Project 4 – Project Summary
Hearing disorders are typically studied and treated from the perspective of wanting to make inaudible sounds
audible. Yet three of the most common and debilitating adult hearing complaints reflect just the opposite problem:
not what persons cannot hear, but what they cannot stop hearing. Older adults or persons with a history of noise
exposure are often assaulted by the irrepressible perception of phantom sounds (tinnitus), they experience
moderate intensity sounds as loud, distressing, or even painful (hyperacusis), and they struggle to suppress the
awareness of background noise sources when listening to a target speaker. Although age, noise exposure, and
hearing status are risk factors for these perceptual disorders, the connection is indirect at best, prompting much
speculation about the intervening neural processes that may be more closely related. Animal research suggests
that the underlying cause of these disorders may be rooted in a dialog gone wrong between cochlear primary
afferent neurons and neurons in sound processing centers of the brain. Cochlear neural degeneration (CND)
has been shown to trigger a compensatory plasticity process in the central auditory pathway that often over-
shoots the mark, rendering central auditory neurons hyperactive, hypersensitive, hyper-synchronized, and
internally ‘noisy’. A broad consensus from work published in many animal species and hearing loss paradigms
suggests that maladaptive central plasticity that arises as a consequence of CND is proximally linked to the
behavioral manifestation of tinnitus, hyperacusis, and selective difficulties hearing in noise. This hypothesis has
been difficult to test in human subjects owing to the challenge of measuring risk factors, auditory peripheral
status, central plasticity signatures, and detailed behavioral phenotyping of these hearing disorders in the same
subjects. Here, by performing central neural, autonomic, and psychophysical measurements in the same
subjects that have also undergone extensive auditory peripheral testing in Project 3, we have developed an
innovative and exhaustive approach to put this hypothesis to the test in human subjects. Aim 1 of Project 4 will
use novel EEG measures to test the hypothesis that more pronounced levels of estimated CND (CNDe) is
associated with increased neural gain, poor neural encoding of rapid stimulus temporal features, and poor neural
suppression of task-irrelevant noise sources.

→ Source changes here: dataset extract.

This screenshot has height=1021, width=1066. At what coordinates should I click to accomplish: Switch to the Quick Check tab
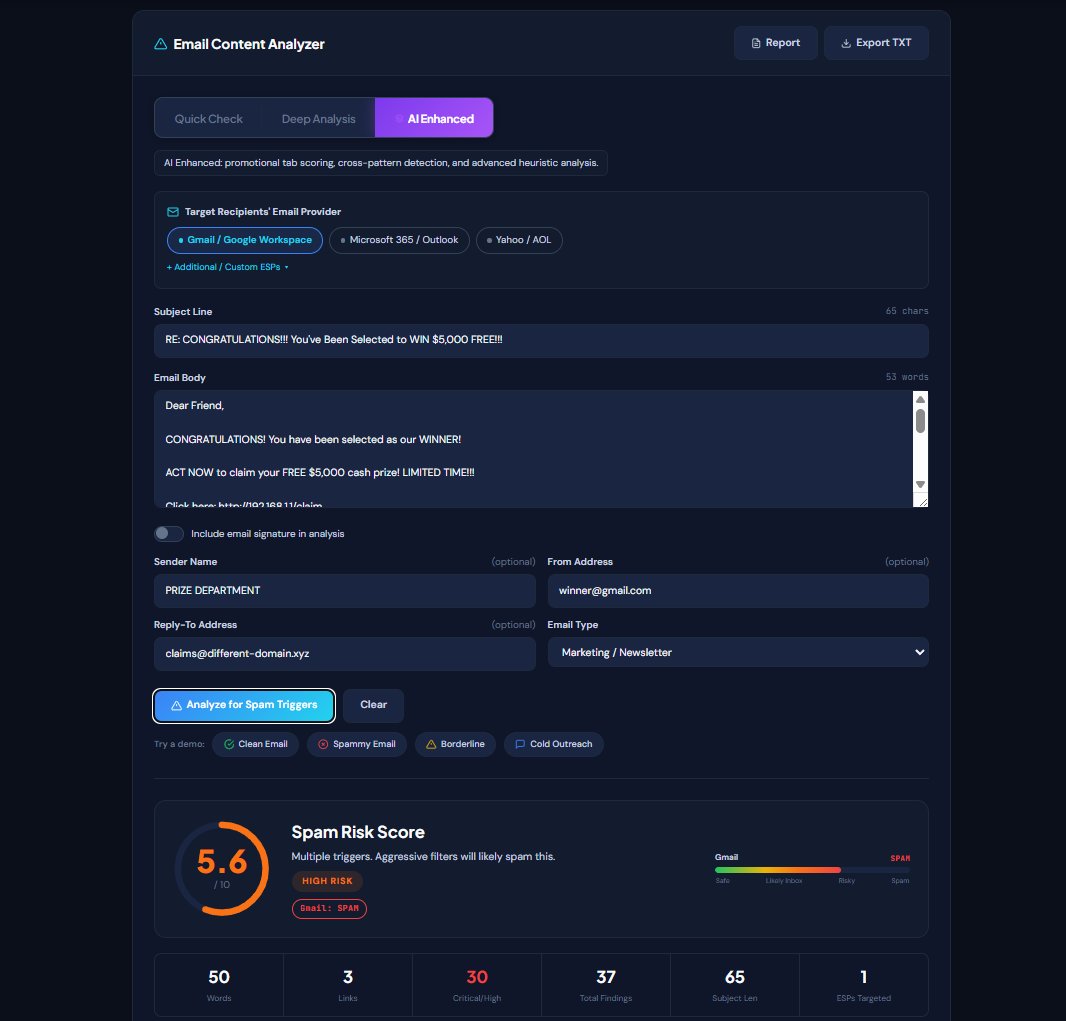pyautogui.click(x=209, y=118)
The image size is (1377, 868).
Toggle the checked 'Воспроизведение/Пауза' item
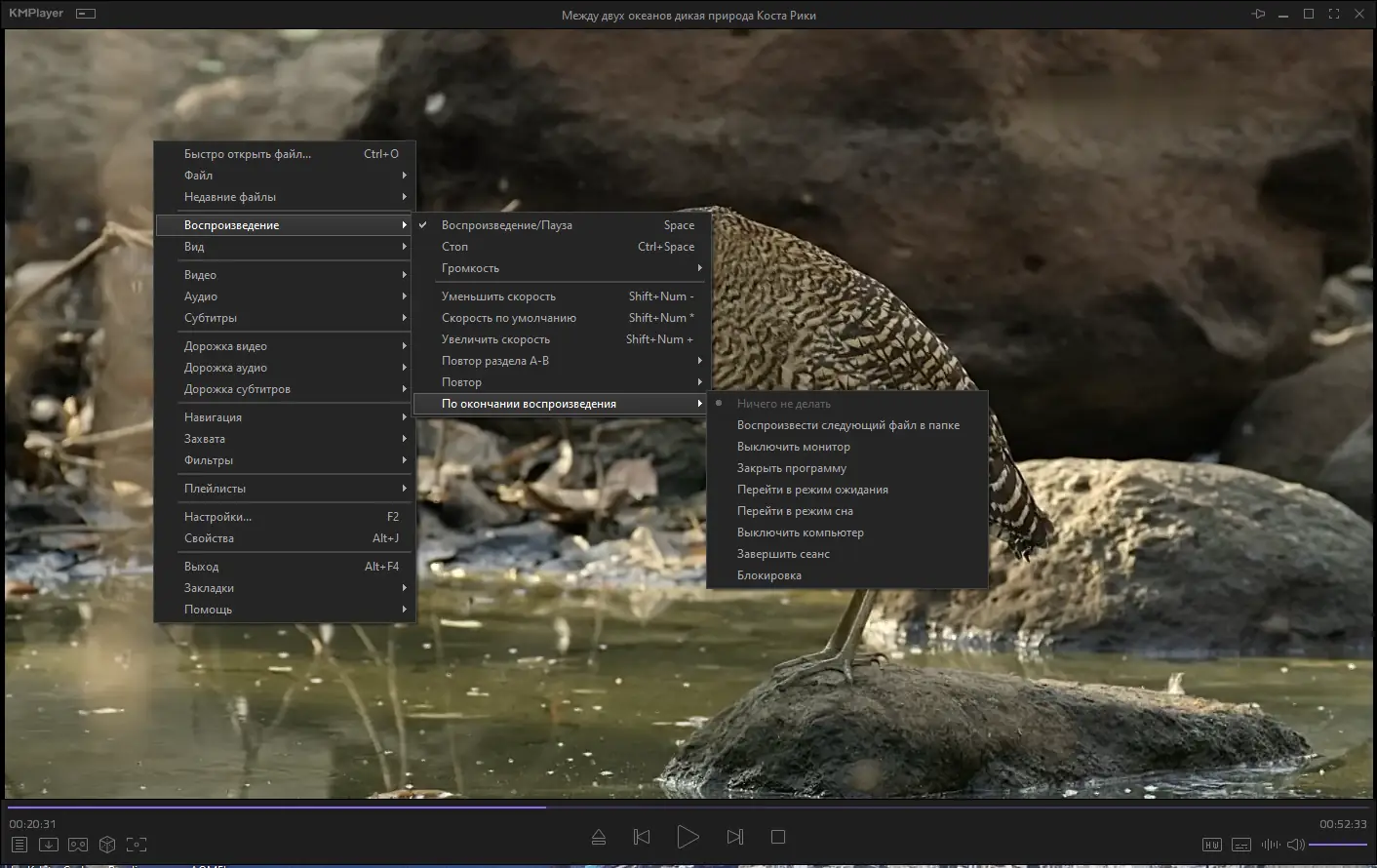(x=506, y=225)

Aim 2 will utilize novel autonomic measures of sound-evoked
changes in pupil dilation, skin conductance, heart rate, and micro facial expressions to test the hypothesis that
more pronounced CNDe is associated with abnormally strong autonomic recruitment during effortful listening
and in response to emotionally evocative sounds. Aim 3 will combine the neural and autonomic measures above
with detailed behavioral phenotyping. Using causal mediation analysis, Aim 3 will determine how CNDe, central
gain, temporal en...

## Key facts

- **NIH application ID:** 10896026
- **Project number:** 5P50DC015857-08
- **Recipient organization:** MASSACHUSETTS EYE AND EAR INFIRMARY
- **Principal Investigator:** Daniel B. Polley
- **Activity code:** P50 (R01, R21, SBIR, etc.)
- **Funding institute:** NIH
- **Fiscal year:** 2024
- **Award amount:** $578,395
- **Award type:** 5
- **Project period:** 2017-08-02 → 2027-07-31

## Primary source

NIH RePORTER: https://reporter.nih.gov/project-details/10896026

## Citation

> US National Institutes of Health, RePORTER application 10896026, Maladaptive central plasticity and suprathreshold hearing disorders in humans with sensorineural hearing loss and their relation to biomarkers of cochlear synaptopathy (5P50DC015857-08). Retrieved via AI Analytics 2026-05-25 from https://api.ai-analytics.org/grant/nih/10896026. Licensed CC0.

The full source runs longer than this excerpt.